I felt my own temper flare. Tightly, I said, “She brought up the money, Mr. Dane. Not me. Until then, I didn’t know anything about it.”
“Her son doesn’t believe that. And, frankly, I’m not sure I do, either. That issue is being handled for the Kellers by Mr. Quinn and a representative of the Bank of South Florida.
Approaching Mrs. Keller could be construed as an attempt by this firm to interfere in the attorney-client relationship.”
“It’s money Mr. Keller extorted from Dr. Hall, though, right?”
Dane looked like he wanted to jump across his desk and wrap his spray-tanned hands around my throat. “Where would you get an idiotic idea like that?”
“Mr. Keller was murdered. His safe was full of cash. It’s the most logical explanation.”

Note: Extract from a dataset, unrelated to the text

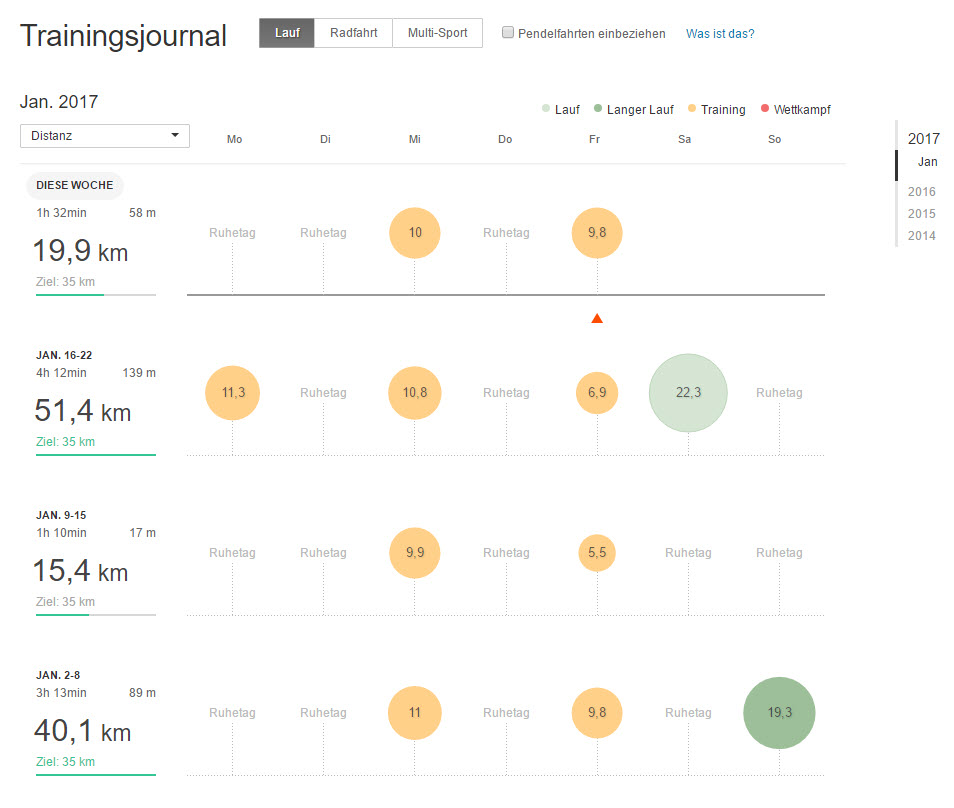954x808 pixels.
Task: Jump to year 2015 in timeline
Action: click(922, 214)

“For the love of—” his voice trailed off as he glanced at the ceiling. “The money was inappropriately in the posses-sion of Mr. Keller, but it did not come from Dr. Hall.”
“You’re sure of that because?”
“Because Jason Quinn is a top-notch attorney, and while I won’t divulge details to you, I’m satisfied that the matter is unrelated and being handled accordingly. It’s not our concern. Keller was not murdered, Finley. He had a heart attack in front of a couple of hundred witnesses. All you’ve done is impugn Dr. Hall’s reputation, interfere with pending negotiations between one of this state’s premiere attorneys, and get Stacy Evans all worked up over nothing.”
“I don’t think it’s nothing. There’s a third juror who also died under mysterious circumstances.”
“Wrong. I spoke to Sharon Ellis. She runs the Environmental Studies Center. There isn’t a scintilla of evidence to support your theory that his death was anything other than a tragic accident.”